Smell of Success: How to Get the Fish Smell off Your Hands

From the minute you handle your first fish of the day to the last one you release, that iconic smell is present on your hands. Fish smell, for many, is a sign of success and nostalgia. After all, the smellier your hands, the more fish you’ve caught. You may take pride in that stinky smell so why hide it? Well, your family might not share your same enthusiasm when you return home.

Like many anglers before you, you’ve likely scrubbed your hands with soap multiple times, yet that smell still lingers. Even after so many washes it’s still distinct. So how do you get your hands to smell normal again? In this article we’ll cover some easy methods and common sense home remedies to get the fish smell off your hands.

Why do Fish Smell Anyways?

All fish including bass, bream, and crappie have natural outer “slime” or mucus coatings that act as protective barriers in their watery environment. It keeps them safe from bacteria and other infections. Some fish are so slippery they can’t be grabbed by humans or predators. Unfortunately for our hands, the fish slime comes with an odor that doesn’t come off easily.

Using smaller fish as bait is another source of fishy smell. They too have a coating, and what’s worse: Dead fish contain bacteria in the flesh that breaks down a chemical called trimethylamine oxide as soon as the fish is exposed to air. That’s also the reason dead fish stink so much faster and worse than other animals.

Method 1: Stainless Steel

Surprisingly, stainless steel has a natural way of removing many strong odors. The chemicals responsible for unpleasant smell such as sulfur form compounds with the metals in stainless steel, neutralizing the bad smell. This ability to bind and eliminate is also what makes stainless steel resist rust.

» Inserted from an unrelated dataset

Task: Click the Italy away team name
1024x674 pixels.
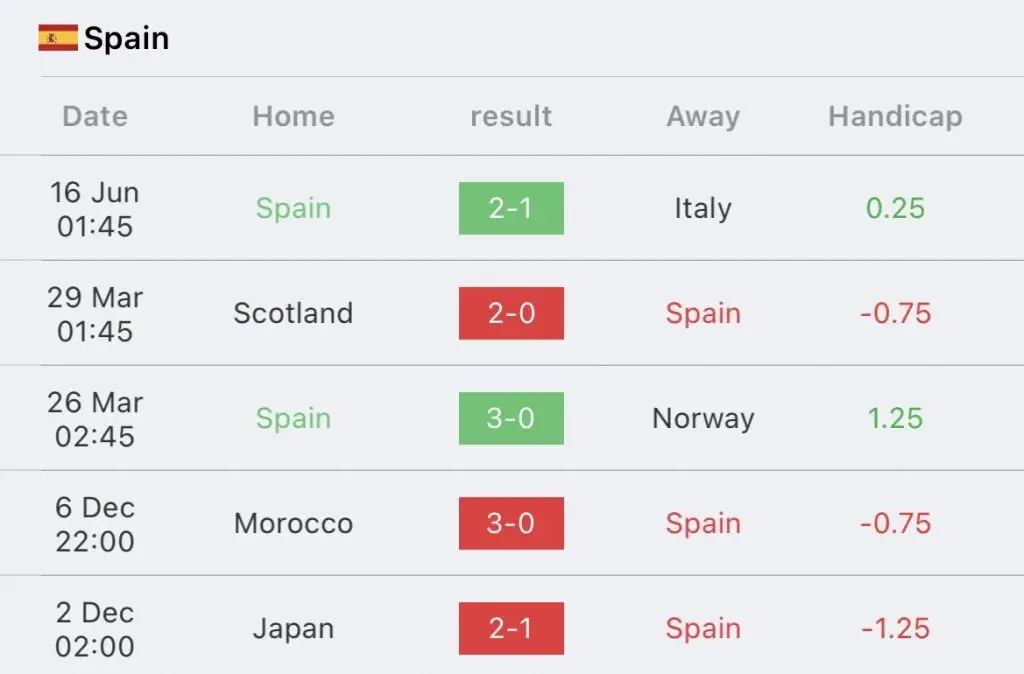Action: pos(703,209)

Though a stainless steel kitchen knife works in a pinch, it’s better if you have something portable to get that fish smell off on the go. We recommend the Amco Rub-A-Way Bar, a bar of stainless steel for washing the fish smell off. You just rub it on all over your hands like you would a regular bar of soap. It works with or without water and it’s even dishwasher safe for when you cover it in fish. This is the easiest most renewable way to keep your hands free of fish smell for years to come.

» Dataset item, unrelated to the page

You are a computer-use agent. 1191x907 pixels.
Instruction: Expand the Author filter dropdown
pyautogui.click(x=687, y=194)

Method 2: Chemically Neutralize the Smell

Many products have their own strong smell or odor-fighting capabilities. Not all of them work on fish smell but some do! You don’t have to search far on the internet to find fellow anglers having success with products such as:

  • Lemon juice
  • Vinegar
  • Mineral oil
  • Baking soda
  • Baby wipes

Lemon juice and vinegar work by dissolving the slime and replacing the fish smell with their own strong scent. These are great, cheap products you may already have around the house. Unlike stainless steel, these products will dry out your hands in the process, but that’s nothing a little time and moisturizer can’t fix. Mineral oil and baking soda both work great at removing any tough smell, though they’re notorious for being a slow deodorizer. They bind to the fish oils and neutralize the smell completely. Mineral oil is fantastic for cleaning a fishy cutting board, so keep that in mind after you fillet your dinner.

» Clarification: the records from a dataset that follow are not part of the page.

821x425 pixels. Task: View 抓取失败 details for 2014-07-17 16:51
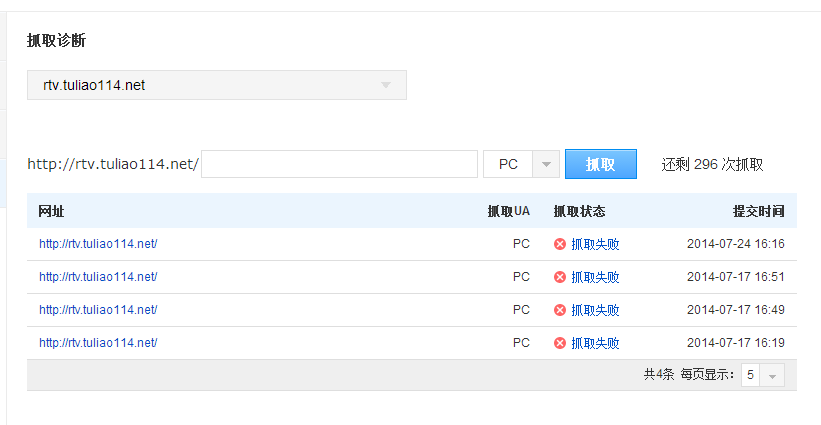[595, 277]
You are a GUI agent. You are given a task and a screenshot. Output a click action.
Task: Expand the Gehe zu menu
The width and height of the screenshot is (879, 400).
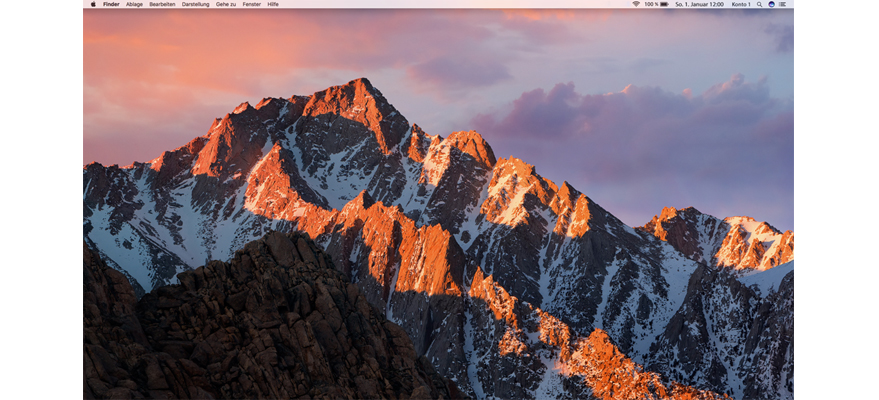coord(226,4)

Last but certainly not least, baby wipes are cheap and effective. If you have kids, you probably used baby wipes for everything long after diaper years. They clean most surfaces and neutralize many odors — it’s practically a parenting miracle. Baby wipes work great for hands, rods and whatever else you had to touch while covered in fish scent. Using baby wipes as you go also eliminates other harmful smells that keep fish from taking the bait.

Cobia - Catch of the Day

MyFWCmedia/Flickr

Method 3: Use Abrasive Cleaners

The reason regular soap won’t work on fish smell is because the smell transfers from the slime into your skin. That top layer of skin on your hands is now responsible for producing the odor. Removing this surface layer of skin through by using abrasive cleaners can rid yourself of the stinky oils contained within. Some great abrasive cleaners that work well on your hands include:

  • Liquid pumice style soap
  • Gojo Orange soap
  • Soap stones
  • Toothpaste

Toothpaste does great and you definitely have it in your house. Since toothpaste cleans your teeth by rubbing off the bacteria, it works great to rub off skin cells too. Using a toothpaste with baking soda works even better for the reasons we already talked about under Method 2. Just rinse the toothpaste off after a good scrub, just like you’d use soap, and your hands should be smelling fresh again.

Getting that fishy smell out is a challenge that your family probably struggles with worse than you do. whether you need clean hands to drive or prefer to clean up at home, these tips should get your hands smelling fresh and free of any fish smell.